MOODY'S LOWERS CREDIT RATINGS OF HOUSTON LIGHTING AND POWER (SEC. TO A3); RAISES THOSE OF HOUSTON INDUSTRIES (SR. UNSEC . TO Baa1); AND CONFIRMS NORAMS' (SR. UNSEC. AT Baa3)

12 Dec 1996
MOODY'S LOWERS CREDIT RATINGS OF HOUSTON LIGHTING AND POWER (SEC. TO A3); RAISES THOSE OF HOUSTON INDUSTRIES (SR. UNSEC . TO Baa1); AND CONFIRMS NORAMS' (SR. UNSEC. AT Baa3) New York, 12-12-96 -- Moody's downgraded the credit ratings of Houston Lighting and Power, upgraded the ratings of its parent, Houston Industries Inc., and confirmed those of NorAm Energy Corp. to reflect the corporate structure to be assumed early next year when Houston Industries completes its merger with Noram, as announced on August 12, 1996. Assuming receipt of necessary regulatory approvals, Houston Lighting and Power Company will be collapsed into its former parent and renamed Houston Industries Inc.
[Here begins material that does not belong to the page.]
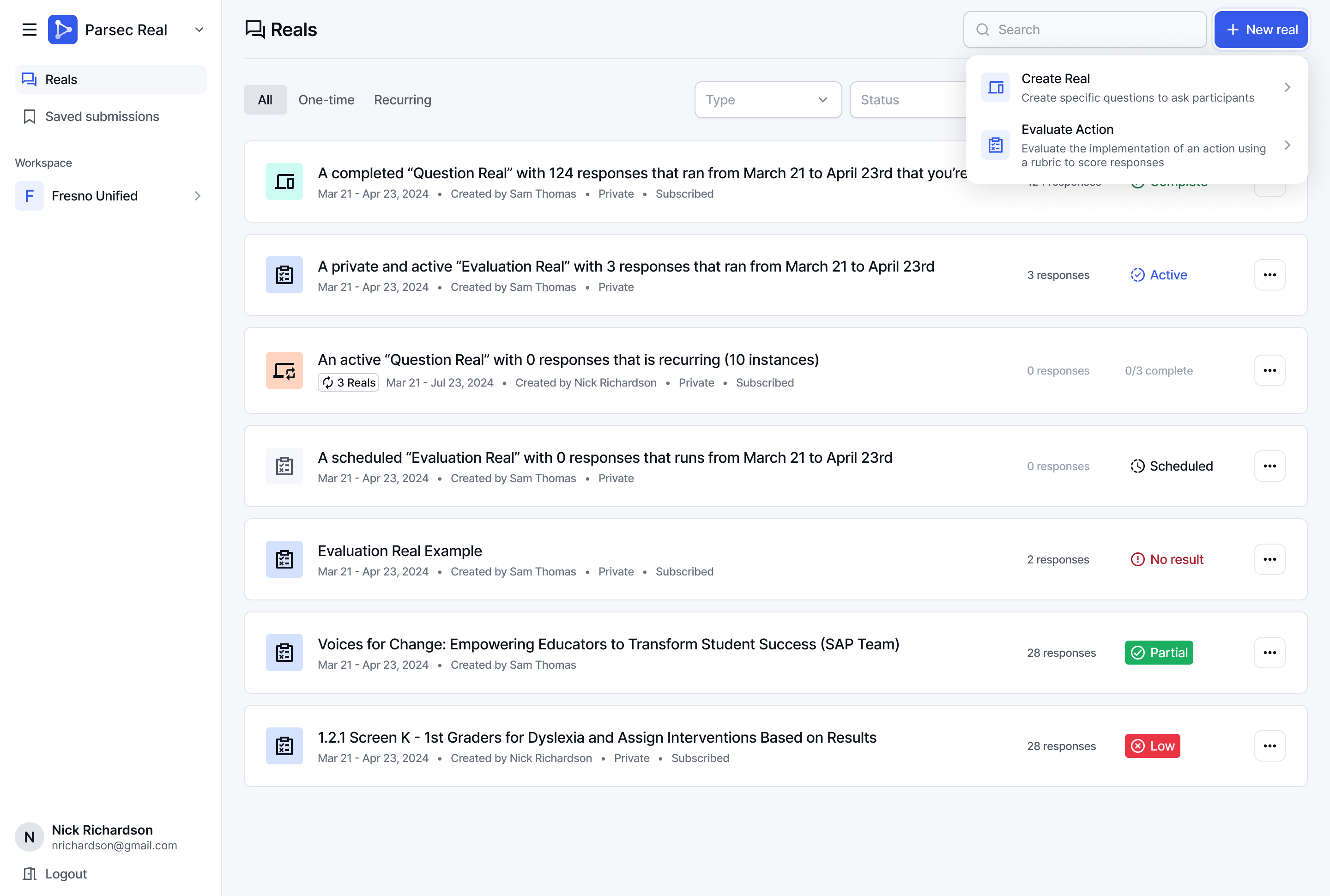Click the Nick Richardson avatar
The width and height of the screenshot is (1330, 896).
coord(29,837)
The ratings realignment reflects this new corporate structure, as well as the assumption of over $1 billion in incremental leverage to finance the merger and effect the restructuring.
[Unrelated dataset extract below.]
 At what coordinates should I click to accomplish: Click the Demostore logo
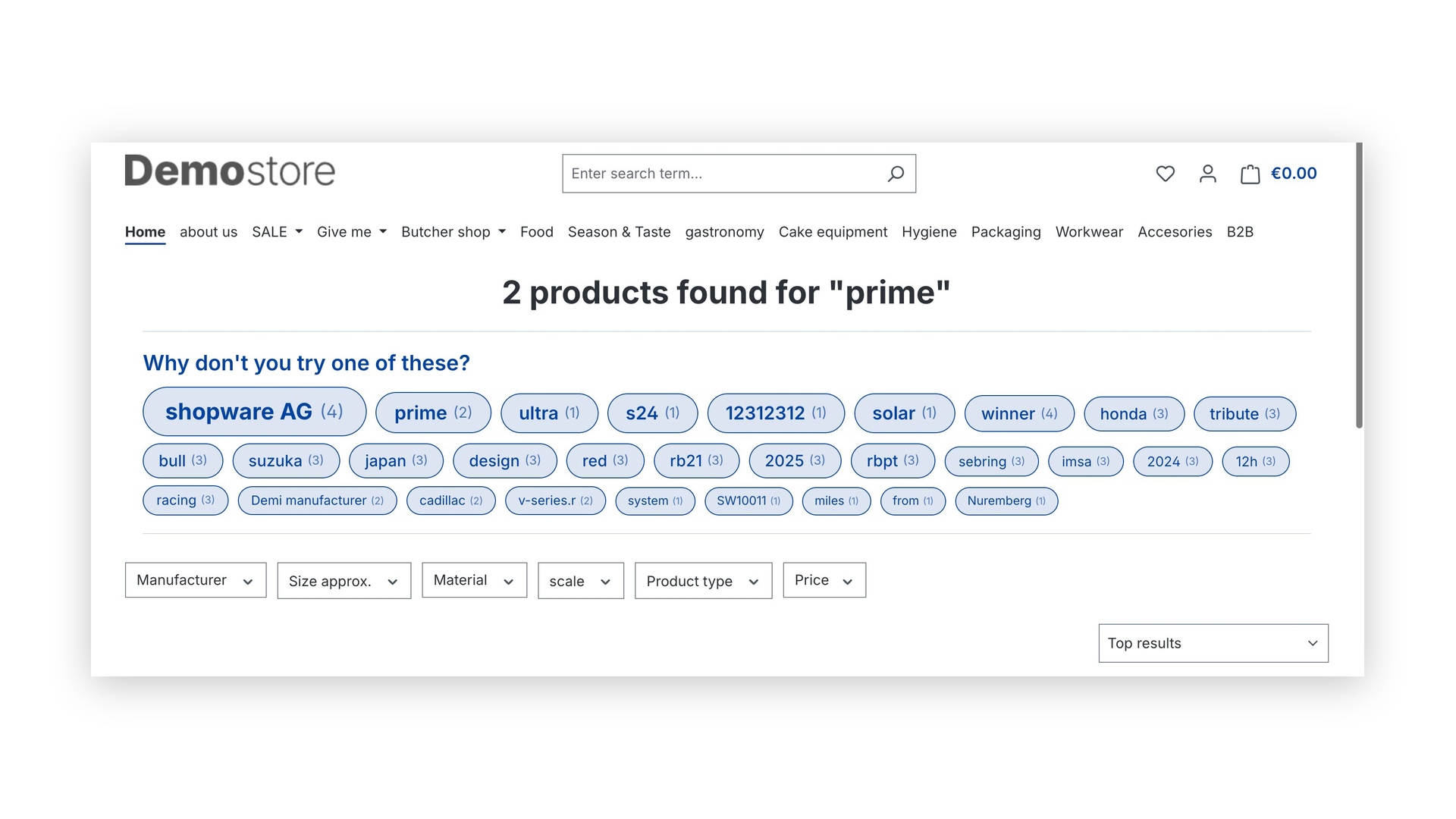point(230,171)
Securities that have been downgraded and which will be renamed Houston Industries Inc. are Houston Lighting & Power's first mortgage bonds and secured medium term notes to A3 from A2; its shelf registration for senior secured debt to (P) A3 from (P) A2; its unsecured pollution control bonds to Baa1 from A3; its counterparty rating to Baa1 from A3; its preferred stock to "baa1" from "a2"; and its short-term rating for commercial paper to Prime-2 from Prime-1. (The HII commercial paper program will be subsumed by a new finance company; therefore the HII commmercial paper rating will be withdrawn.)
Securities upgraded are Houston Industries Inc.'s unsecured debentures to Baa1 from Baa2, and its unsecured shelf registration to (P) Baa1 from (P) Baa2.
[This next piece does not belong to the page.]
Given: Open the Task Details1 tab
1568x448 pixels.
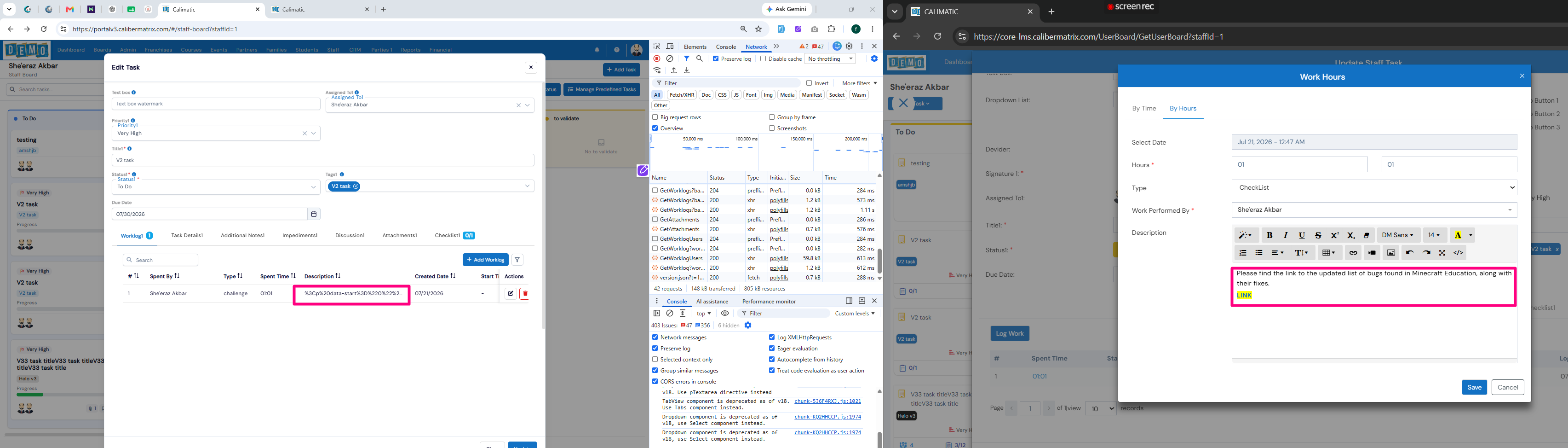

Ratings confirmed are NorAm Energy Corp.'s senior unsecured notes, medium-term notes, and debentures at Baa3; its bank debt at Baa3; its convertible subordinated debentures at Ba1; its shelf registration for senior unsecured debt at (P) Baa3; its shelf registration of subordinated debt at (P) Ba1; its shelf registration for preferred stock at (P) "ba1"; and the Trust Originated Preferred Securities issued by NorAm Financing I at "ba1." The downgrades of Houston Lighting and Power's ratings reflect the higher financial risk associated with the assumption of over $1 billion in incremental leverage to finance the acquisition and to complete the restructuring. While Houston Lighting and Power (HLP) and Houson Industries (HII) will be combined into the new HII, a downstream finance company will be created to house new bank facilities totalling over $2 billion. New HII has undertaken a support agreement with the banks which recognizes that the bank debt is subordinate to the obligations of new HII. Although new HII has ample free cash flow available to service this bank debt after it has met the obligations of outstanding securities, the existence of the support agreement prompted the downgrade in HLP's senior secured rating to A3 from A2.
Business risk has not increased by virtue of the merger and may decline once convergence synergies and efficiency savings are realized. The lowering of HLP's senior unsecured and counterparty ratings to Baa1 and its preferred stock rating to "baa1" reflect the lower priority of claims of these securities holders which would be junior to that of senior secured bondholders in a court of law.
Collapsing HLP into HII will remove the structural subordination of HII obligations to those of HLP. This prompted the upgrade of HII's debentures to Baa1 to reflect their status as senior unsecured debt, one notch below the new HII's senior secured rating. The new ratings continue to capture the risk inherent in management's aggressive offshore investment strategy for Houston Industries Energy, which continues to identify investment opportunities in a combination of new construction projects and existing facilities. While Moody's regards this strategy as risky for bondholders, the near term investment of new HII free cash flow in HIE projects and other non-regulated activities will be limited by certain provisions of the bank agreement until that debt is reduced to $1.5 Bn.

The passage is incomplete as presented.